COVID-19: How's It Changing Elections?

By Brian Hinkle | Vol . 28, No. 22 | June 2020


It’s not news that COVID-19 is affecting every aspect of society, including elections. States and localities have historically administered elections mostly through in-person, Election Day polling places, and these present challenges when a pandemic is underway.

Legislators, state executives and election officials have been working overtime to come up with solutions. States are updating their election emergency powers provisions to give governors and election officials more latitude to move polling places or postpone elections. Other states are expanding absentee and mail voting and working to preserve in-person voting options. These issues present both practical and legal problems for administering elections. While much of the action around elections has come from governors and secretaries of state, as legislatures get back into session, lawmakers will begin to debate solutions as well. Legislation has already been introduced and enacted in some states, and more is to come.

The election landscape has changed dramatically and will continue to shift. Most of the changes so far only apply to the primaries, and it remains unclear whether these developments will affect the election in November. With this uncertainty, states can take steps now to ensure they are prepared for whatever may come, with or without COVID-19.

State Action

States have acted in four distinct areas to prepare their elections to run as smoothly as possible during this pandemic: postponing primaries, expanding options for absentee voting, moving to all-mail elections and ensuring in-person voting is accessible and safe. All these changes are currently temporary for the primaries, and it is unclear if they will still be in place in November.

Postponements. As of this writing, at least 18 states have postponed primary or runoff elections. Three states, Connecticut, Georgia and Louisiana, have postponed their primary elections twice. These postponements have been done almost entirely through executive action by governors and state election authorities, except for Ohio and Pennsylvania, which did so through legislation.

Expanding Absentee Voting. Many states have expanded absentee voting, though they have taken different approaches. Some states—including Connecticut, Georgia, Idaho, Iowa, Michigan, Nebraska, New York, North Dakota, Rhode Island, South Dakota and West Virginia—determined the best option was to send absentee ballot applications to all voters. There are also policy choices to be made within the framework of sending applications to all voters: Should the state provide prepaid postage? Should applications be sent to all registered voters, or just active voters? Should existing witness, notary or ID requirements be waived? As with elections in traditional circumstances, there will be a patchwork of approaches across the 50 states and territories.

Idaho and New Mexico have created new online portals where voters can request an absentee ballot. Now 12 states have this option.

States have also expanded access to and eligibility for absentee ballots. Alabama, Delaware, Massachusetts, New Hampshire and Virginia issued new interpretations of existing excuses, including concerns about the coronavirus, to qualify for absentee voting under state law.

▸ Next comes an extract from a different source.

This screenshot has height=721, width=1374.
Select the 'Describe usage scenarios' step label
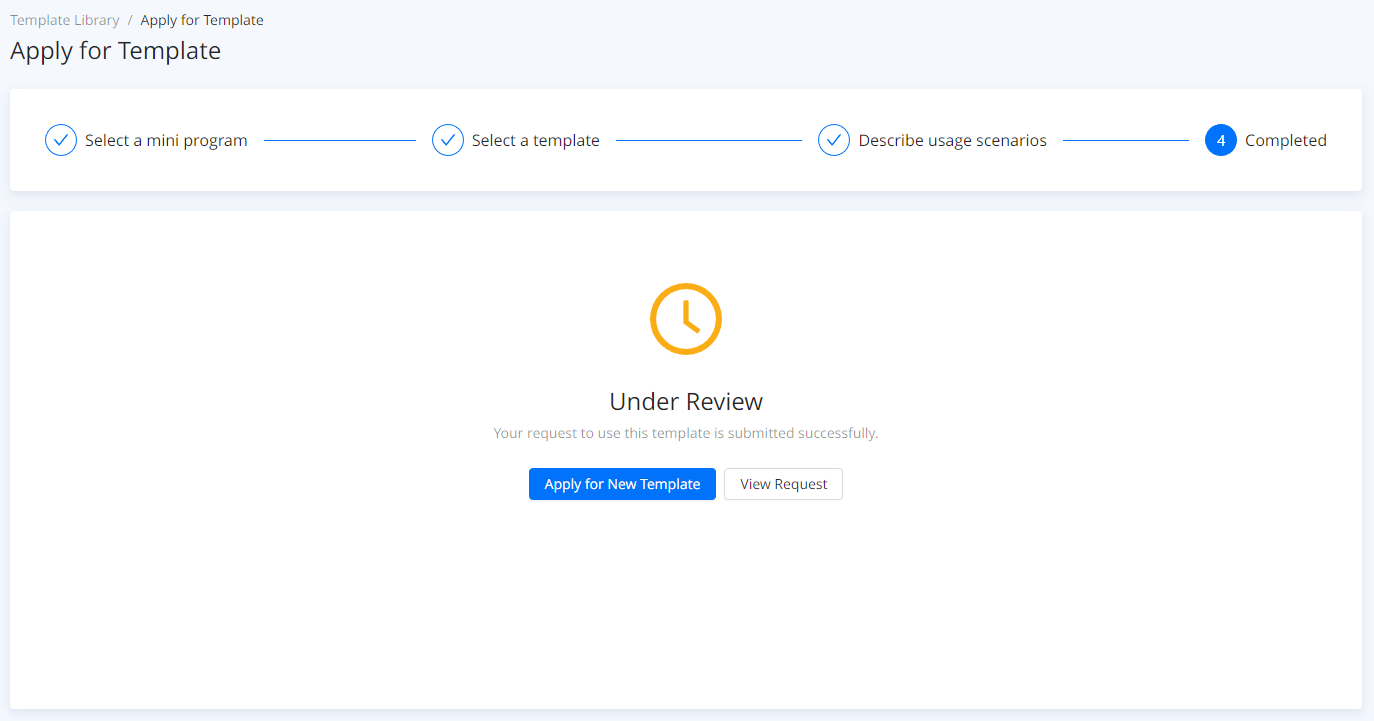point(952,141)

Moving to all-mail elections. A few states have decided to shift to what will essentially be all-mail primary elections. Before COVID-19, five states had all-mail election systems: Colorado, Hawaii, Oregon, Washington and Utah. Hawaii is the most recent adopter and had scheduled its transition to all-mail to occur this year. In response to COVID-19, Nevada and Maryland have announced plans to conduct upcoming primaries and special elections entirely by mail, with each voter being mailed a ballot. California became the first state to announce it will send mail ballots to every registered voter in November due to public health concerns. In most all-mail elections, some in-person voting option is still offered for those who cannot, for whatever reason, receive or vote a ballot at home.

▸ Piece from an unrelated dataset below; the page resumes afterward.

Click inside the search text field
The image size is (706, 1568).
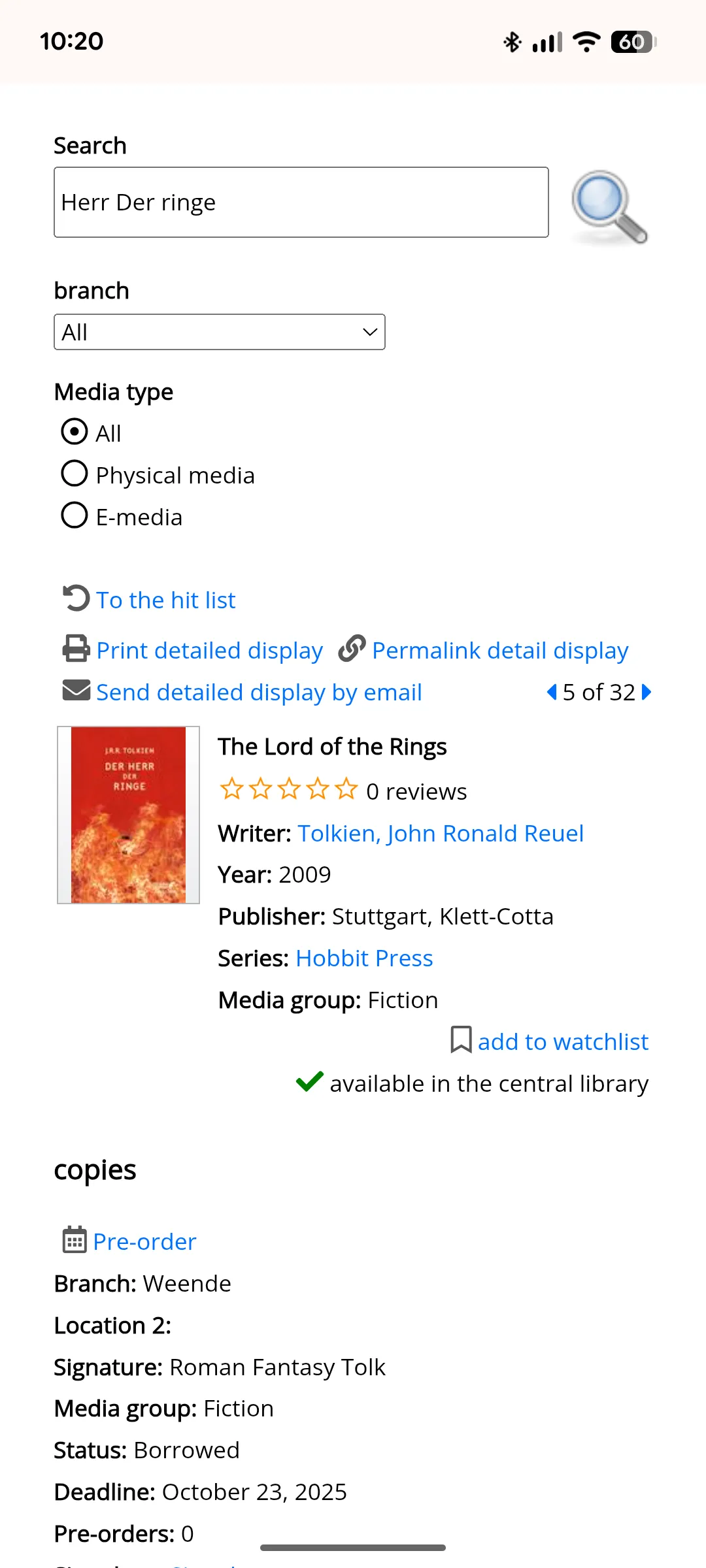tap(301, 202)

Making in-person voting safer. Finally, states are puzzling out how to make in-person voting safe and accessible. The Centers for Disease Control and Prevention has recommended similar safeguards for polling places as it has for other public places, including hand-washing, avoiding touching the face, wearing face coverings and social distancing. Social distancing can be difficult in a polling place, but marks on the floor and other measures can be taken to ensure safety.

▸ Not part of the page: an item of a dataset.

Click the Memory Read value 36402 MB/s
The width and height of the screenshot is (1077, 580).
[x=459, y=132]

States are also having difficulty recruiting poll workers. In Wisconsin’s recent election, members of the National Guard served as poll workers in some precincts. No matter which approach states choose, polling places will not be shuttered completely, and “hybrid” elections—with some in-person voting and some absentee or mail voting—may become the norm. More creative solutions are sure to come.

Federal Action

In March 2020, Congress passed the Coronavirus Aid, Relief and Economic Security (CARES) Act. In addition to the $425 million in new Help American Vote Act funds already approved in January, the economic relief bill included $400 million in federal grants to the states to help them prepare their elections during the pandemic. The U.S. Election Assistance Commission oversees the administration of these grants and has already received requests for funding from 53 states and territories. States are required to provide 20% matching funds for these grants.